▶ Assignment: From the listing below, restate word for word the lines from the line containing "Given: Select sendo1 legend in order report" down through the line containing "Given: Select the". Exclude pictures.

▶ Source records:

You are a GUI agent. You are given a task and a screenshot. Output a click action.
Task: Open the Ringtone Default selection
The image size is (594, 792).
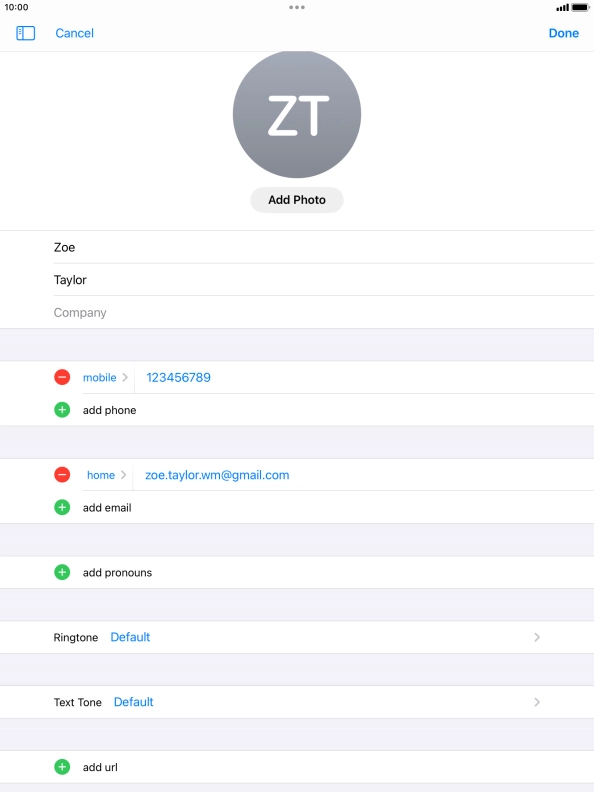(297, 637)
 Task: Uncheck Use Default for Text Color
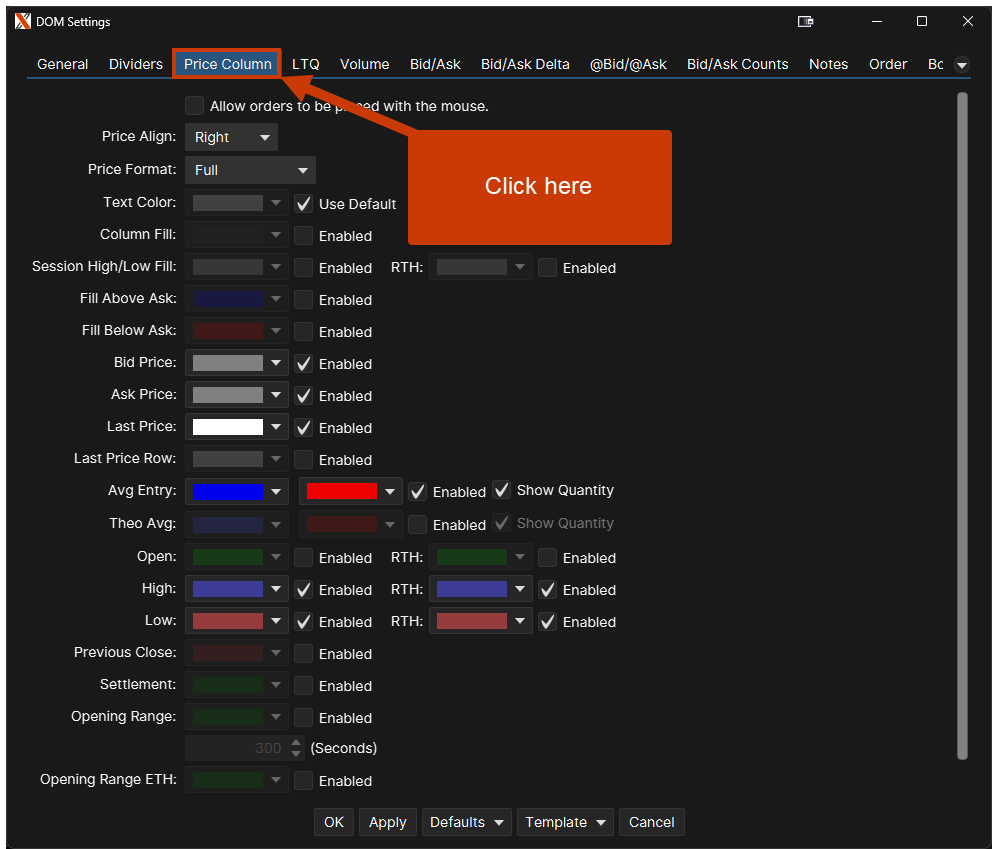pos(304,204)
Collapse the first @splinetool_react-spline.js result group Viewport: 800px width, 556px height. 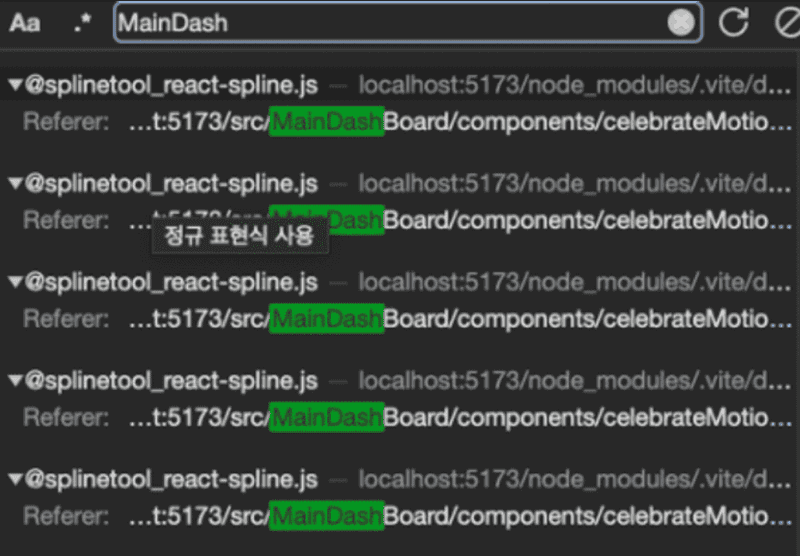(14, 85)
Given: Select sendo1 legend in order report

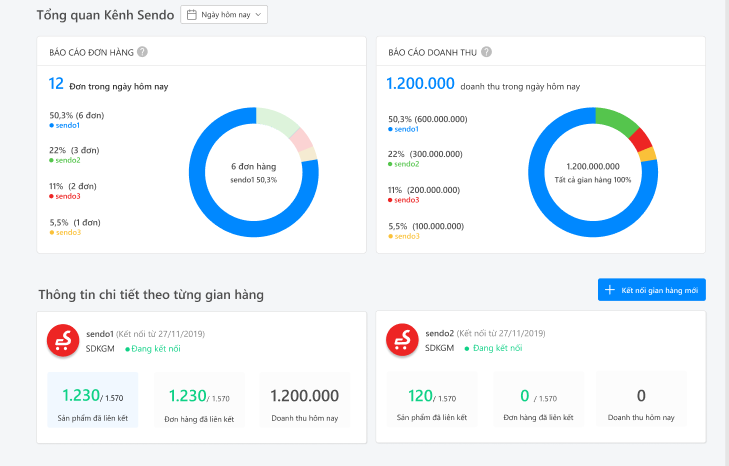Looking at the screenshot, I should [x=66, y=126].
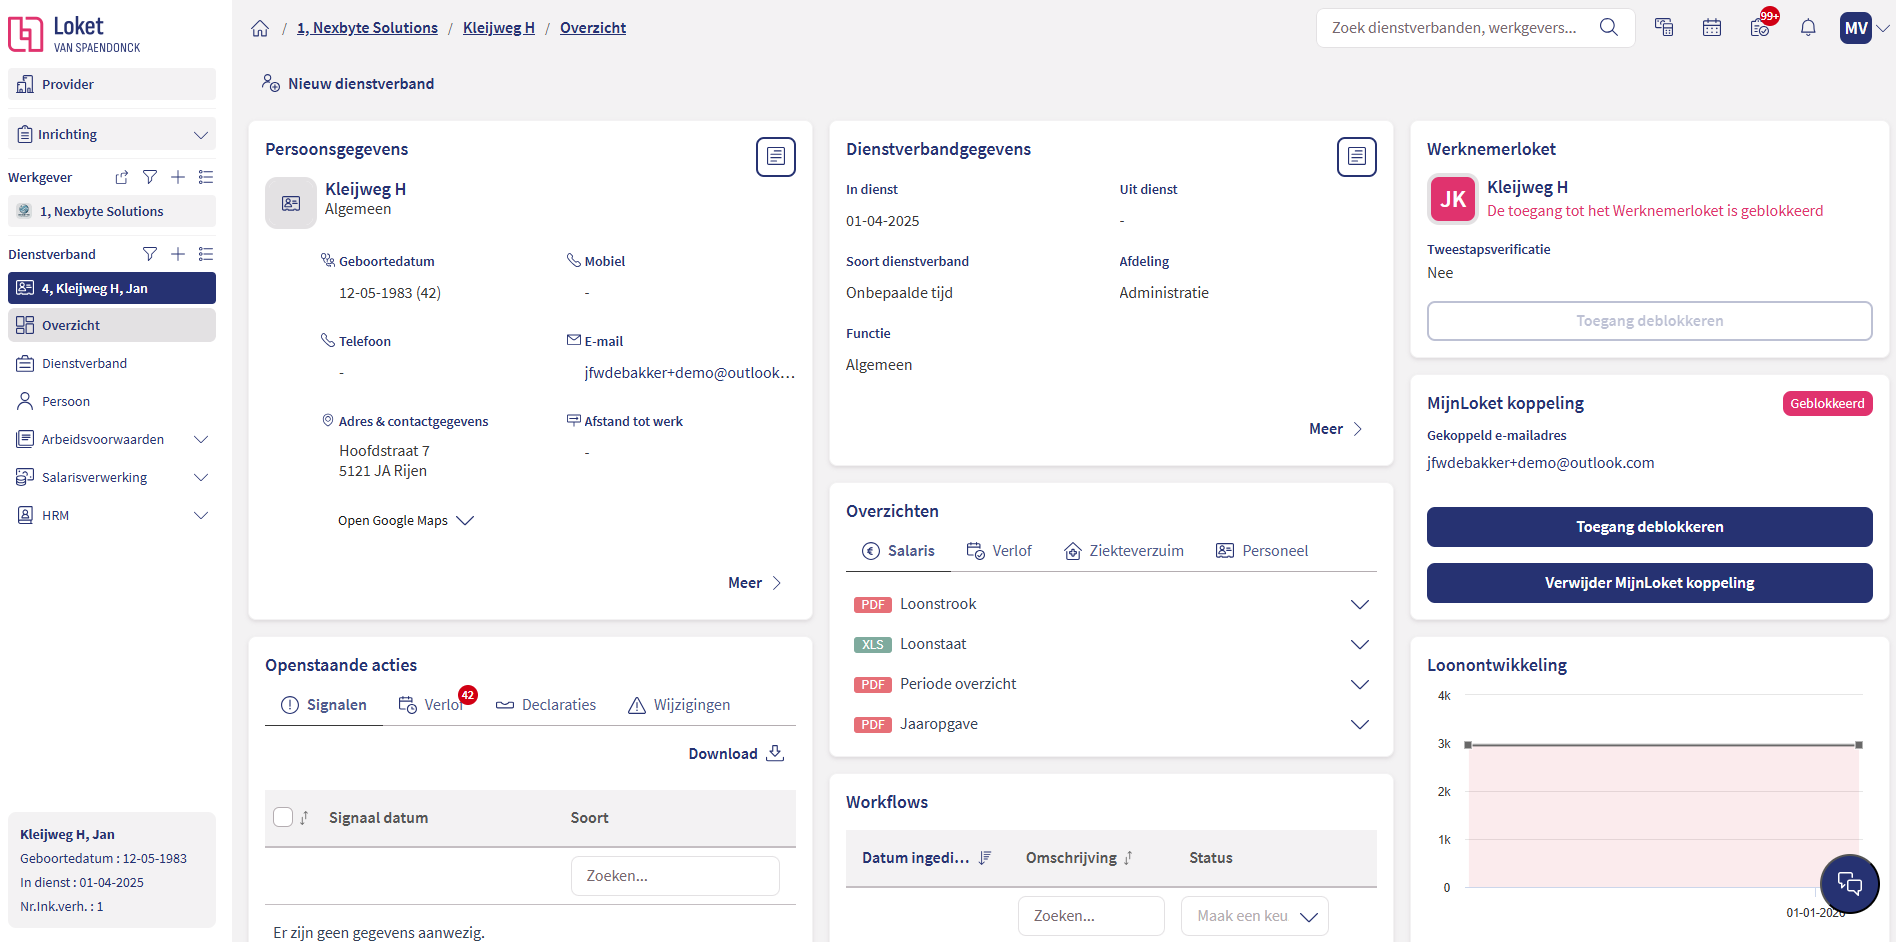Click the home icon in the breadcrumb
1896x942 pixels.
pos(260,28)
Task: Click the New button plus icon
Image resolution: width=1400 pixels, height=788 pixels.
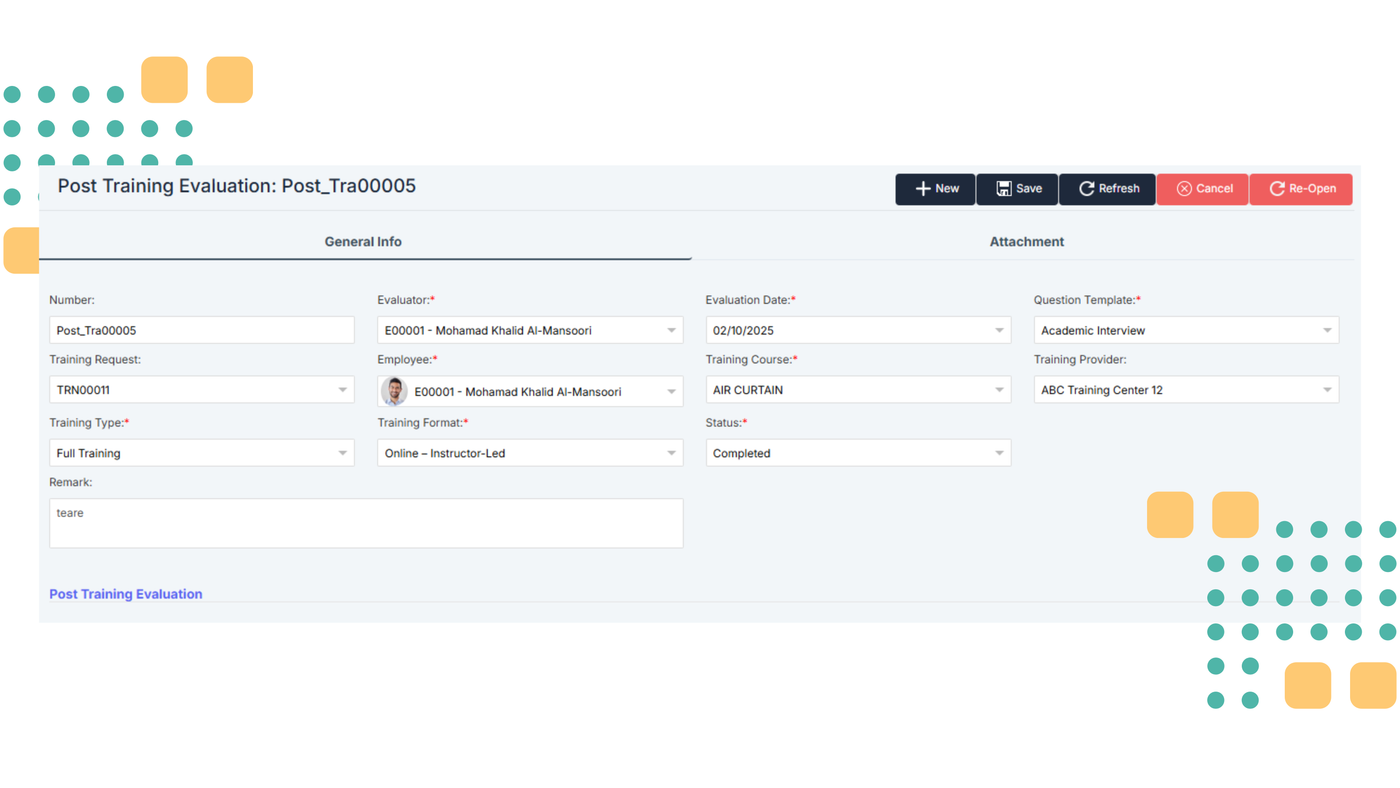Action: pyautogui.click(x=922, y=189)
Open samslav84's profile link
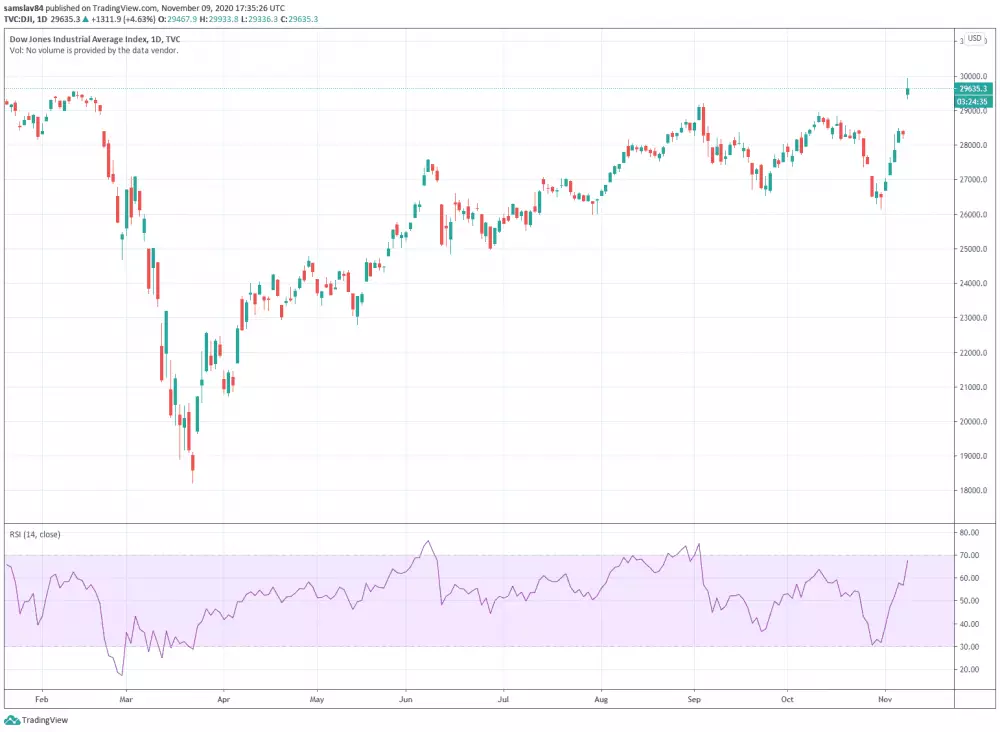1000x732 pixels. click(x=24, y=7)
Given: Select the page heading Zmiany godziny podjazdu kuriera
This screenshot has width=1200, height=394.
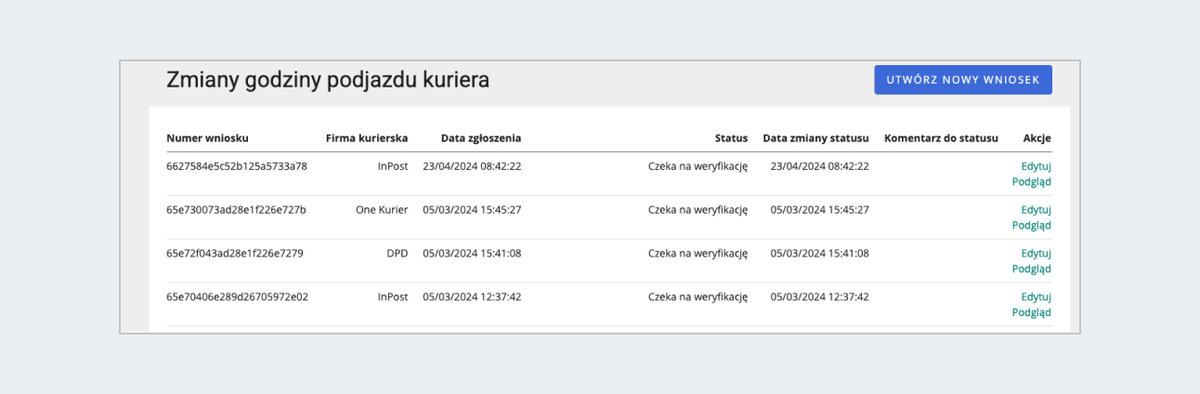Looking at the screenshot, I should pyautogui.click(x=328, y=80).
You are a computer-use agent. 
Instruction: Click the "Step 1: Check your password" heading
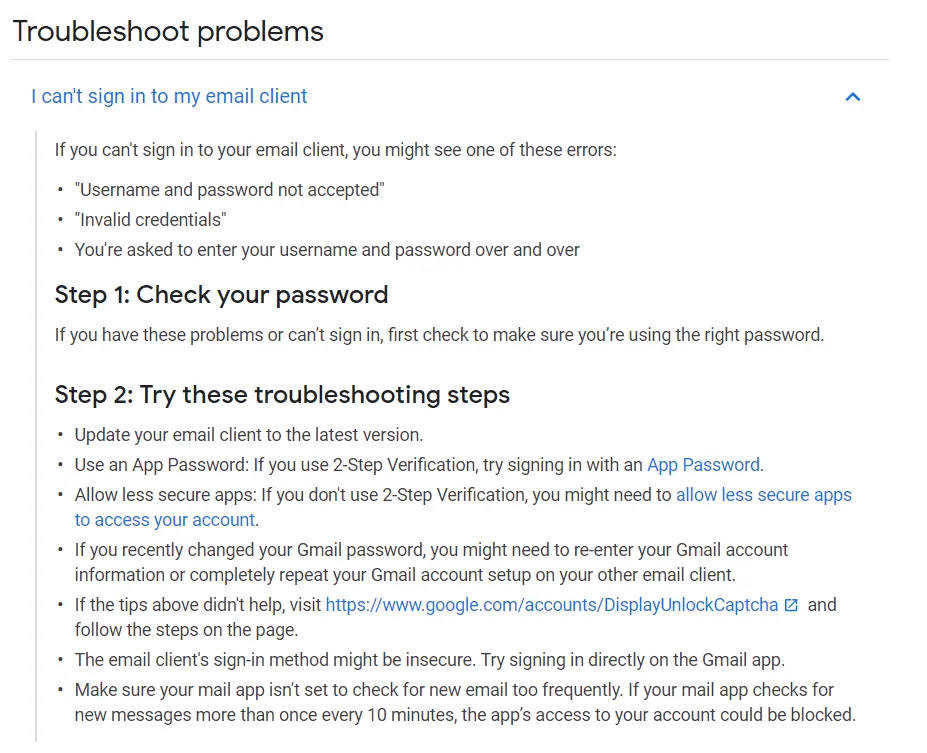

▶ Task answer:
Given: Select sendo1 legend in order report

Looking at the screenshot, I should [x=66, y=126].
Click the home icon in the breadcrumb
1896x942 pixels.
pos(260,28)
Task: Click the New button plus icon
Image resolution: width=1400 pixels, height=788 pixels.
Action: pyautogui.click(x=922, y=189)
Open samslav84's profile link
1000x732 pixels. click(x=24, y=7)
Given: Select the page heading Zmiany godziny podjazdu kuriera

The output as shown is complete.